Realizing that access to transportation is critical in Los Angeles, city planning and zoning have reduced the number of parking spaces for projects along transit corridors. The thinking, I suppose, is that when traffic gets bad enough people will actually give up driving to work. That may happen sooner than most Angelenos care to admit. After all, Los Angeles is car culture — we love them and hate them. We have museums dedicated to them and have built concrete monuments with sculptured steel infrastructures that will outlast the most durable cars and us.
Freeways are the legacy of the 20th Century brought to us by the intentional demise of the Red Car by the oil corporations and auto industry. One hundred years ago there were thousands of miles of tracks that stretched from the mountains to the sea both east and west, north and south. You can see the remnants of these here and there, but mostly covered over now.

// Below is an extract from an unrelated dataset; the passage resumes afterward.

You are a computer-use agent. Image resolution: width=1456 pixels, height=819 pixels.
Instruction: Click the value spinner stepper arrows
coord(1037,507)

A few years ago the city was digging up the street in front of the historic Warner Grand Theater on 6th Street in San Pedro and, low and behold, underneath the asphalt were the old Red Car tracks coming up from the Harbor. They had to cut out a section just to get to the plumbing under the street. The history of this place has been paved over, stuccoed and “modernized.” We’re lucky to have anything remotely historical left in a city hell bent on reinventing itself. Just look at all the new developments going up.
Even so, with the newfound “rush” to build, build, build, the San Pedro Harbor Area is still years behind the curve and a significant distance from reaching the housing goal set out for this part of LA’s closest-to-sea neighborhood. At the turn of this century, the Urban Land Institute was hired to study downtown San Pedro and issue two reports. In those reports, it was stated quite clearly that for there to be a viable local economy, 3,000 to 5,000 new units of housing needed to be built. Before the Great Recession, some 1,200 units might have been built and expectations were on the rise. Then there was nothing for close to a decade.

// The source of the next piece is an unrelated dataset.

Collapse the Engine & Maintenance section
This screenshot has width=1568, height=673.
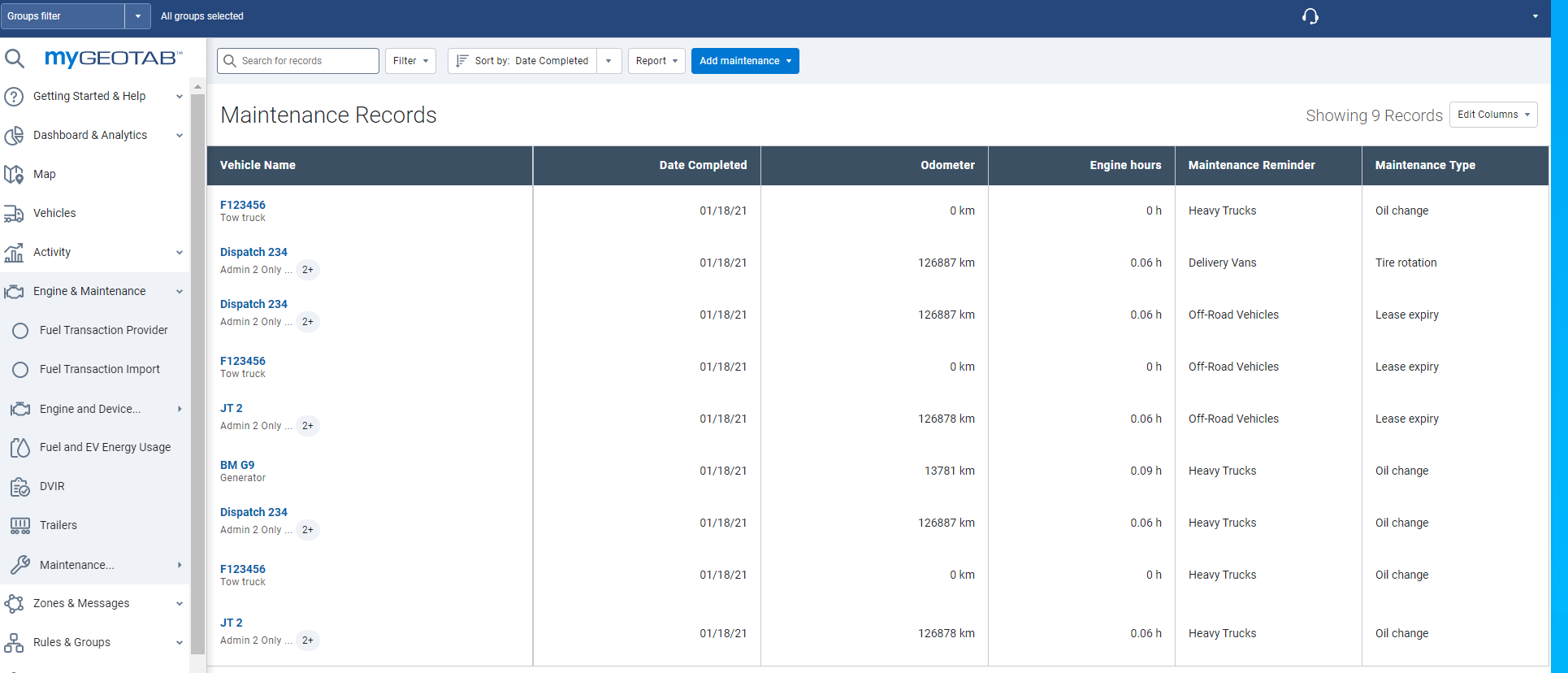179,292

Even with Councilman Joe Buscaino’s cheerleading there are only 420 new units being finished now after years of waiting. Of these, not even 3 percent will be for low income tenants. The bright side is that there are at least another 400 units now working their way through the labyrinth of city planning with the hopes of being built before the next recession. If you don’t count the project on Western Avenue, once called Ponte Vista (now called High Park), then we might get close to some 2,200 units, but that doesn’t even approach the low end of the ULI report’s target.

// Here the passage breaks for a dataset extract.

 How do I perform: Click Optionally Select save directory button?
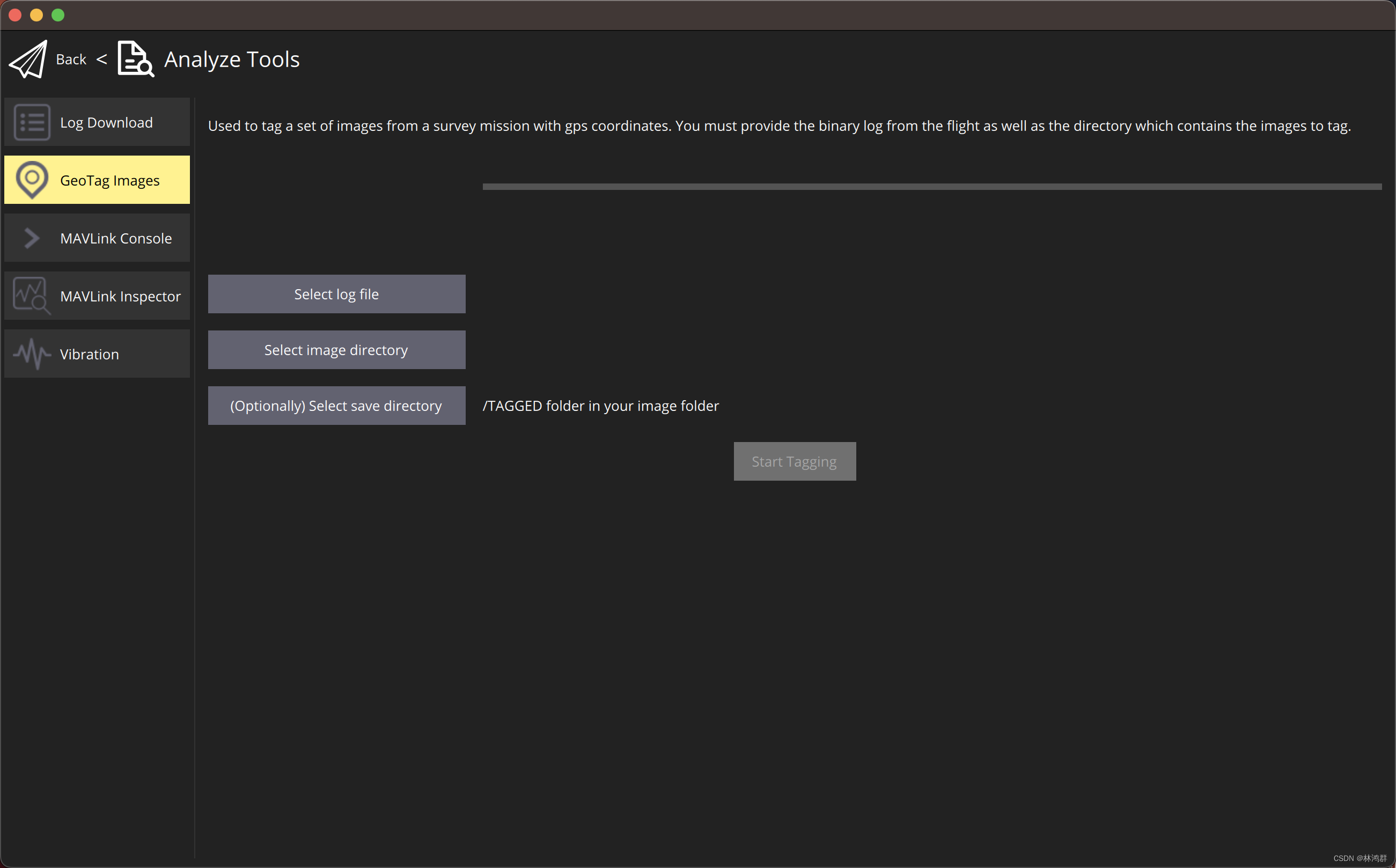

Lest we forget the hard times of the 1980s in the Harbor Area after the loss of some 30,000 jobs to free trade and the closing of the local shipyards, San Pedro was left without any plans and has struggled at every turn three times since. You may be thinking that the third time’s the charm but I’m not given to magical thinking. This time around, it’s imperative to bring back and retain good, local middle class jobs, build affordable housing, while solving the homeless crisis and at the same time, adding transportation.
Any smart urban planner will tell you they are all one problem, not four separate ones. Yet, civic leaders are trapped in a whack-a-mole problem-solving paradigm, completely unable to consider more holistic solutions. This is not just true of LA’s biggest little town. It’s true for the entire urban sprawl. Nobody actually plans for urban development, even when there’s a community plan. It’s just a lot easier to see it here in San Pedro. So what’s there to do?
It’s been years since a comprehensive traffic-transportation study has been completed that projects the impacts of port and trade expansion; a study that also projects what will happen when San Pedro meets the ULI goal of 3,000 units; a study that projects what will happen once the port develops the west side of the main channel and attracts millions visitors a year to this quaint slice of Los Angeles?
The unintended consequences of all these aspirations will converge into a massive traffic jam with only two ways to the freeway. Without what we once had 100 years ago — a rail line that will get us from here to the rest of LA without getting in a car. Currently, that plan is decades in the future unless we wake up and demand that it happens sooner rather than later.